+++ STUDY MATERIAL +++

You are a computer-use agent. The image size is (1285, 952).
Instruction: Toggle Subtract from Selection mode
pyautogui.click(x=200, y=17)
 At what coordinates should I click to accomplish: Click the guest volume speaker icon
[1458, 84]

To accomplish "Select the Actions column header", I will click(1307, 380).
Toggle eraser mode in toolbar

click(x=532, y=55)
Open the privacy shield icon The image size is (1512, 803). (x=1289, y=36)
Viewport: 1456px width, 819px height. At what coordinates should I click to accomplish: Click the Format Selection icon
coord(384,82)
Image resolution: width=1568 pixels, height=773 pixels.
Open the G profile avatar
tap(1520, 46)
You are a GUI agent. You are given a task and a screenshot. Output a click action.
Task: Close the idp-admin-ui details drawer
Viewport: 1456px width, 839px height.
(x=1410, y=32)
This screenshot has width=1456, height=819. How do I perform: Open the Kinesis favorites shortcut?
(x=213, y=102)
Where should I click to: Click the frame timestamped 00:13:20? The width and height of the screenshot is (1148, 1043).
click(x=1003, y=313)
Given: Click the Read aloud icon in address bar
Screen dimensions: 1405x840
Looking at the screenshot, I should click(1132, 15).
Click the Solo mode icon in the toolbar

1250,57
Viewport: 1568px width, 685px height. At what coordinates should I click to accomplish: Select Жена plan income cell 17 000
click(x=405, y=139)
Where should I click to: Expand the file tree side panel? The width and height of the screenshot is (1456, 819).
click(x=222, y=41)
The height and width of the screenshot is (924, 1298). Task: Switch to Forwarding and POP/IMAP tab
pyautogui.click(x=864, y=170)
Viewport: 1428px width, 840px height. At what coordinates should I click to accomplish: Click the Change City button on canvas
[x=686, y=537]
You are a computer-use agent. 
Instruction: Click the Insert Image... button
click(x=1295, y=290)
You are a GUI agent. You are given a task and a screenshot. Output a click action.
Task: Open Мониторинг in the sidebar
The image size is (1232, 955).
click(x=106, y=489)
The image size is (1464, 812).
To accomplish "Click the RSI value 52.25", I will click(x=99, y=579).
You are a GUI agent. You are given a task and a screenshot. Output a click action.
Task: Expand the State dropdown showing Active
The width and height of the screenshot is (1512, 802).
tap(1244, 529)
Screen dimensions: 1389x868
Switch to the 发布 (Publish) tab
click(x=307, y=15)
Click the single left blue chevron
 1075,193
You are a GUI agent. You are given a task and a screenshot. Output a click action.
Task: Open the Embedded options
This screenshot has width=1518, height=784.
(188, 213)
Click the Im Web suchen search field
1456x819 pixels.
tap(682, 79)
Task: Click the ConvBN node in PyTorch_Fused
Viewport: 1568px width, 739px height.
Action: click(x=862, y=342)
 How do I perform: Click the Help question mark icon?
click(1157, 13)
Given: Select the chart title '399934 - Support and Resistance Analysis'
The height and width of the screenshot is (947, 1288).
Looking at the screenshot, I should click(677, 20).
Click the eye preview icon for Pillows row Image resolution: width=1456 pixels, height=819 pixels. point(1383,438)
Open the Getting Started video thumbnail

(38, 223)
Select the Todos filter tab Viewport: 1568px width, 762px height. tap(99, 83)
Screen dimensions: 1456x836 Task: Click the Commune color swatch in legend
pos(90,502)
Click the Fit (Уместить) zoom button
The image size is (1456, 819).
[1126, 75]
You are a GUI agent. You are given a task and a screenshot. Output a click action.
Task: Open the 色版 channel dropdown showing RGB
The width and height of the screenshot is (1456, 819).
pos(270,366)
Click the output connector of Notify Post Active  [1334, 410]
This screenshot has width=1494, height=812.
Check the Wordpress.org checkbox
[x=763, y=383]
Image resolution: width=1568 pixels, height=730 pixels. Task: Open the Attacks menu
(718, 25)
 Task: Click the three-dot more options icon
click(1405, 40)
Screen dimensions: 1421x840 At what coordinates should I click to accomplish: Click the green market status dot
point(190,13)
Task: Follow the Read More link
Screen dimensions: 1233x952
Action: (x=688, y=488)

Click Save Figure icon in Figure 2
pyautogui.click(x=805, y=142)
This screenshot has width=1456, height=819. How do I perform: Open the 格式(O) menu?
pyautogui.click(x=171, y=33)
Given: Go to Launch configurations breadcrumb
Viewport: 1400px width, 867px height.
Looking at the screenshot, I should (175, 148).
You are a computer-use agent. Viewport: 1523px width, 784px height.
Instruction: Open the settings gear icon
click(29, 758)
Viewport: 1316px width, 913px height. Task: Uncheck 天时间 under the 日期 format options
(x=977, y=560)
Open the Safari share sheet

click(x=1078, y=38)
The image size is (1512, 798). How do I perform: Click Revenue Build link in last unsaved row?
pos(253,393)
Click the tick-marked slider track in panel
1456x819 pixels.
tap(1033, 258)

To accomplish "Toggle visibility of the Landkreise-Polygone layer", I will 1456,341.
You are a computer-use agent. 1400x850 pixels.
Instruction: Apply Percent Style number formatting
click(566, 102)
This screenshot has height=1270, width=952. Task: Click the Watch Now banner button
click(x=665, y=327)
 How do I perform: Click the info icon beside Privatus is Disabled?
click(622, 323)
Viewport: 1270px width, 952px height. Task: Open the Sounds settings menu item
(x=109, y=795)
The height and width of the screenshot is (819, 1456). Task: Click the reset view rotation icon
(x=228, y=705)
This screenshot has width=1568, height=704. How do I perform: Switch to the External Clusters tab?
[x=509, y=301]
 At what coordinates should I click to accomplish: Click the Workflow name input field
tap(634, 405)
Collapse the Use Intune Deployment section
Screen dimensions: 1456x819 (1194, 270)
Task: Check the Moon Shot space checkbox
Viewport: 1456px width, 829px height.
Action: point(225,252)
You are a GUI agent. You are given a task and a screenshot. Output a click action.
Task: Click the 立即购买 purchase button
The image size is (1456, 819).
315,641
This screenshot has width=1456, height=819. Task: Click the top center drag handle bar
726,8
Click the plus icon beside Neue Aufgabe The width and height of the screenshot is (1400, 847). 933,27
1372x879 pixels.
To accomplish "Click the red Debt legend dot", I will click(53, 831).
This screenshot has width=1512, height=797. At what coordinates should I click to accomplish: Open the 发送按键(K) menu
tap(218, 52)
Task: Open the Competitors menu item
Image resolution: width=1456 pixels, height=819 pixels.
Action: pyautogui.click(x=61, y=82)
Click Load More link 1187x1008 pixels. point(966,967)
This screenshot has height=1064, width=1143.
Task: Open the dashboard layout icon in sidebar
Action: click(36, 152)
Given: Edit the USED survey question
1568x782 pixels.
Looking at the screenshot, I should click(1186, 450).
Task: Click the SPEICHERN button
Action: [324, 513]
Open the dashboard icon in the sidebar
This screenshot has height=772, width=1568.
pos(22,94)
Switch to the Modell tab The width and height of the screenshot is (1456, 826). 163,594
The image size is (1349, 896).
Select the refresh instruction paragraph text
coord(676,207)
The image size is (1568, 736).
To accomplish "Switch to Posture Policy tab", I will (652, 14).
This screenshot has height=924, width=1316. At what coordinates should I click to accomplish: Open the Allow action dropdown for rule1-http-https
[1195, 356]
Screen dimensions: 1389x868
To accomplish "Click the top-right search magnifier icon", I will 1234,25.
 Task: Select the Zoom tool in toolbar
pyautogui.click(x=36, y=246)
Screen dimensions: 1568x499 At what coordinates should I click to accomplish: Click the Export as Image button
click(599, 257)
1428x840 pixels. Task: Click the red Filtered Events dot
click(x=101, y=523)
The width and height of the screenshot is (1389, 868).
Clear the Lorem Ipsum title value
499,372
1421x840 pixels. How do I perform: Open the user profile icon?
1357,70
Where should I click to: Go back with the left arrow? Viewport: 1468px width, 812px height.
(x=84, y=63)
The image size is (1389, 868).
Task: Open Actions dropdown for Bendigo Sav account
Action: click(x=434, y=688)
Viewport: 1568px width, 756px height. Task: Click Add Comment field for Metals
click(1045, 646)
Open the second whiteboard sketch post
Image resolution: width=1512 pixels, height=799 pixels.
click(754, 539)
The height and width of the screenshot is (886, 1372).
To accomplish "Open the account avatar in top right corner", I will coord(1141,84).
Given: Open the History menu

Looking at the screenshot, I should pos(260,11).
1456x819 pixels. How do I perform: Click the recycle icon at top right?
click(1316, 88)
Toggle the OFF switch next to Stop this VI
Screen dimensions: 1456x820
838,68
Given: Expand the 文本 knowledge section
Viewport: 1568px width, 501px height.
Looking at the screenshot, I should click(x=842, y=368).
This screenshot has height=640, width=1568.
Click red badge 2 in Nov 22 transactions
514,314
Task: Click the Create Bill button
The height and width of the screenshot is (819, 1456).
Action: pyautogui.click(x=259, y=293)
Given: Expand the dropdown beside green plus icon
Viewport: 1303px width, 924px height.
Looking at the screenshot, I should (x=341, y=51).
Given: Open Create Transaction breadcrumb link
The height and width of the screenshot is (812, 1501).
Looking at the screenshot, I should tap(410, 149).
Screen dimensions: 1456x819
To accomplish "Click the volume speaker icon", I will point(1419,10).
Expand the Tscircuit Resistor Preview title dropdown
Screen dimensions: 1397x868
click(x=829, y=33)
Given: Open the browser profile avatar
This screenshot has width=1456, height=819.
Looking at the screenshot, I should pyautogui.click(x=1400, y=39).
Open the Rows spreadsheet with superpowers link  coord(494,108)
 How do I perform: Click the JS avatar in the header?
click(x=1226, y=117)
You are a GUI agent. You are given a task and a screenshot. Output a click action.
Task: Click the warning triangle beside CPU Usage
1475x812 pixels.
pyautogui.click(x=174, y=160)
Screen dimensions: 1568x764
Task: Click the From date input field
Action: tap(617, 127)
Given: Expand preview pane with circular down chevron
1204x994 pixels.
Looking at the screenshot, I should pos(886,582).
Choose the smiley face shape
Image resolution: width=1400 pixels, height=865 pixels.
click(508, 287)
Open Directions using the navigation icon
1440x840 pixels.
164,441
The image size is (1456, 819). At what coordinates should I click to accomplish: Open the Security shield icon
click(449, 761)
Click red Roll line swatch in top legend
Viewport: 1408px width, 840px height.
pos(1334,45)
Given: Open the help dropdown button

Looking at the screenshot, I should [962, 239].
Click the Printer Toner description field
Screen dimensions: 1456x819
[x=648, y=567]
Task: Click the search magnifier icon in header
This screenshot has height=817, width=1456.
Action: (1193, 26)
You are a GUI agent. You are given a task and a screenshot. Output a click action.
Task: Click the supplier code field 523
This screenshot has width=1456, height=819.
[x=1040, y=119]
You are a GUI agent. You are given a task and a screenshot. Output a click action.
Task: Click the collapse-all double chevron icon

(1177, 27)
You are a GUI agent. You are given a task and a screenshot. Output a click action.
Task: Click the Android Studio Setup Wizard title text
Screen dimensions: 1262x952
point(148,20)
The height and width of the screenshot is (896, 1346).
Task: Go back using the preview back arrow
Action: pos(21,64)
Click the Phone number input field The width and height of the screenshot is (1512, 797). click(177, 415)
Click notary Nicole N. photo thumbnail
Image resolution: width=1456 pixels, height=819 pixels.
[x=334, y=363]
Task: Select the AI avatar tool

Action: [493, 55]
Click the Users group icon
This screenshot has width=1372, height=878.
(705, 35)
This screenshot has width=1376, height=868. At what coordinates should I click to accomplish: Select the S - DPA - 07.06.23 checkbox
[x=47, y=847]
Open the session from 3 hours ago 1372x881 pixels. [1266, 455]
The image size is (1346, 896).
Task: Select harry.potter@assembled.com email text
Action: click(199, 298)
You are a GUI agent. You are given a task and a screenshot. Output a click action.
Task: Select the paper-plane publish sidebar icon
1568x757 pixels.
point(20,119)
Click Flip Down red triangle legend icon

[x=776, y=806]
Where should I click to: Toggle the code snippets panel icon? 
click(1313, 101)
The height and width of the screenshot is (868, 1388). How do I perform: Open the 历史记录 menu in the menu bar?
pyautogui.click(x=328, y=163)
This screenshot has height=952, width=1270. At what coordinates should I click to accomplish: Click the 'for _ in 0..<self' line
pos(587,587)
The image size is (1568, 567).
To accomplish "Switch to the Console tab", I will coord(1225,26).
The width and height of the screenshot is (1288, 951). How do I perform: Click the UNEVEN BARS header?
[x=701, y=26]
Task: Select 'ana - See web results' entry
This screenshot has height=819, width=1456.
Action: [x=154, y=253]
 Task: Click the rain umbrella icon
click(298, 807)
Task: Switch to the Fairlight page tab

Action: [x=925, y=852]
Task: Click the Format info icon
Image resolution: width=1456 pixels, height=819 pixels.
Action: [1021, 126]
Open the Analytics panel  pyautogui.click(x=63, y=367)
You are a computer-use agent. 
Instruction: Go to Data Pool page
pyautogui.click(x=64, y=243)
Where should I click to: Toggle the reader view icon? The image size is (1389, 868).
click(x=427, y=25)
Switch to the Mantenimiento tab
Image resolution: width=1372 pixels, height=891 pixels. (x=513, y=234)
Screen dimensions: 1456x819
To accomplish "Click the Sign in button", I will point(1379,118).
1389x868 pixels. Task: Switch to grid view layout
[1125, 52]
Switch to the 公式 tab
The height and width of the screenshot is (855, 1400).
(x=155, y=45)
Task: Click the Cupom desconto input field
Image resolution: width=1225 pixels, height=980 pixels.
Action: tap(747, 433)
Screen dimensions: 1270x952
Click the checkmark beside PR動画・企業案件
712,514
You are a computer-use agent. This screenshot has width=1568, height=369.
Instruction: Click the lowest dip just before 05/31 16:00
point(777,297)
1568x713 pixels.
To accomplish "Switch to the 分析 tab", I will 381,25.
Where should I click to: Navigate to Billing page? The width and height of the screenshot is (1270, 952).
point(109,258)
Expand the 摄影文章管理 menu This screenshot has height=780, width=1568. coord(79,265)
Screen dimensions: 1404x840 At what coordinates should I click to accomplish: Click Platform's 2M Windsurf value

+++

**EXERCISE REQUIREMENTS:** Copy out the lines of the records above in which the string "Active" appears.

**TASK RESPONSE:**
Task: Expand the State dropdown showing Active
Click the output connector of Notify Post Active  [1334, 410]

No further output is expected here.